I’m a fan of things that explain why America is an exceptional country because I believe that it is one (thanks to another series of Education Week lectures). The apparent fact that Americans value their health and that such a value apparently leads to other impressive characteristics makes sports look like a good thing.
I also liked this observation: “although sports can be dangerous, they’re also good for us. They not only make us distinctively American, they make us better Americans.”
I’m probably all crammed with illogical thinking, but something else I noticed recently contributed to my belief that America is a great country because of the things we value.

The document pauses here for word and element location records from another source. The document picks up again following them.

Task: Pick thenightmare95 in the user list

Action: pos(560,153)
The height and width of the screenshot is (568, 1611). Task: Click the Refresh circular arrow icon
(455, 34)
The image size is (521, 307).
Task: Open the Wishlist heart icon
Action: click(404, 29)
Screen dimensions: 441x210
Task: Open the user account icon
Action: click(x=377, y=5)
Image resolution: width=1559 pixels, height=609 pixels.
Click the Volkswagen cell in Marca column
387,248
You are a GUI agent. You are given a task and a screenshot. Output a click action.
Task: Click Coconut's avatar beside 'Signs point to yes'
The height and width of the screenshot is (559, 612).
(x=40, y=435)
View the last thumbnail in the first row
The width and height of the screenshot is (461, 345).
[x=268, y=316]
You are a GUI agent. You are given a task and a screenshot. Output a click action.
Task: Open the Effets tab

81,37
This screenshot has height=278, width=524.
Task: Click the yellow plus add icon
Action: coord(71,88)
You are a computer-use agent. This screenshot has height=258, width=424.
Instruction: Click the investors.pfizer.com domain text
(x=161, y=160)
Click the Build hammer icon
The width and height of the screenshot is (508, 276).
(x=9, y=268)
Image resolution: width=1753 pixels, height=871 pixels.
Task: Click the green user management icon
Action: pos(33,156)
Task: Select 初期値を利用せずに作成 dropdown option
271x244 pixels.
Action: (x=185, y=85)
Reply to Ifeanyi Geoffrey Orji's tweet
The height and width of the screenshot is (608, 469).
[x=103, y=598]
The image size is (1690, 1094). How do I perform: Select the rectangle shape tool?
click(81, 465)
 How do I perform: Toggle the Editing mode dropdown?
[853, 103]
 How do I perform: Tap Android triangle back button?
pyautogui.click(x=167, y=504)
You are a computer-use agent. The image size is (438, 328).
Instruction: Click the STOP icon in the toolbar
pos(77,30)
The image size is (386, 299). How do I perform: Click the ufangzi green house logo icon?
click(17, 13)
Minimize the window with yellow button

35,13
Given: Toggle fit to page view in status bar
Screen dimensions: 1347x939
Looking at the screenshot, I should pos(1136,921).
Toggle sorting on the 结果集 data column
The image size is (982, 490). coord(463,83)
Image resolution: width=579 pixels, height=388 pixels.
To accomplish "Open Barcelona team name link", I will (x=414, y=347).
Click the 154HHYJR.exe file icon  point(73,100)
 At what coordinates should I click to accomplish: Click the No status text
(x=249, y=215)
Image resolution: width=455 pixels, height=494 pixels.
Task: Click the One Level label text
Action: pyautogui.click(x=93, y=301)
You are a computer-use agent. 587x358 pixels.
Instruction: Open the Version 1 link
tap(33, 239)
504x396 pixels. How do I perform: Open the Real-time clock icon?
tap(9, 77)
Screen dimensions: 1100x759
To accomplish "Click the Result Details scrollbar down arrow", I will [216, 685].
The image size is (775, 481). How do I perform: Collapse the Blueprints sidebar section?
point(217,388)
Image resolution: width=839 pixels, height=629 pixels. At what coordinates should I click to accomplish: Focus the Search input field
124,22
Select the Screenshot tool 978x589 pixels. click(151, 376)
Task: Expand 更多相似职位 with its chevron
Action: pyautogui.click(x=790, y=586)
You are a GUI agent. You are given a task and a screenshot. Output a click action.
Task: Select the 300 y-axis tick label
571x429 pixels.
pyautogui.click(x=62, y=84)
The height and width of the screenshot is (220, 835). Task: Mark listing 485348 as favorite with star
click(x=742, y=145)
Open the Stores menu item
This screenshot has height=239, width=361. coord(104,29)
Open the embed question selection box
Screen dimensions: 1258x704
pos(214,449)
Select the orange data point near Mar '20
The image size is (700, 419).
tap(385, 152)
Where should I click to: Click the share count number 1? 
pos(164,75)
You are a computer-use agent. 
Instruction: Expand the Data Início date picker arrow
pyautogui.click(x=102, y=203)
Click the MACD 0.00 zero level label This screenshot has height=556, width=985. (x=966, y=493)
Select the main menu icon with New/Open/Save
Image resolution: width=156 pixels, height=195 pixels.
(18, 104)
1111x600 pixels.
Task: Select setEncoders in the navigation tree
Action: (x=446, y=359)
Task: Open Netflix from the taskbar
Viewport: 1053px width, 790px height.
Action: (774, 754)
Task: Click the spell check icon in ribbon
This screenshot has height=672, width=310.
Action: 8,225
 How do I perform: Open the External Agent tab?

I watched the interviews from the bonus features section of the version of Jane Eyre starring Ruth Wilson and Toby Stephens. One of the women who worked on the film said something like this, “Some people still believe that romance should lead to marriage and family.” That is not a direct quote, it’s my impression of what she said. It took me a minute to absorb the import of her statement. She seemed to imply that there was some other form of acceptable and lasting love other than marriage. Or she may have been saying that no such thing exists in any form. Whatever her exact meaning, I was alarmed as soon as I realized what she’d intimated.
Then I made the observation that when you abandon standards you have nothing to cling to. And I had a clear impression of Nephi’s description of the Iron Rod vision come to mind. When you let go of the truth and start trying to make your own, you are indeed lost.
“Gather ‘round the standard bearer.” I think that must be the prophet, the representative of Jesus Christ on earth.
If we want to retain our true greatness as a country, Americans need to hang onto our standards.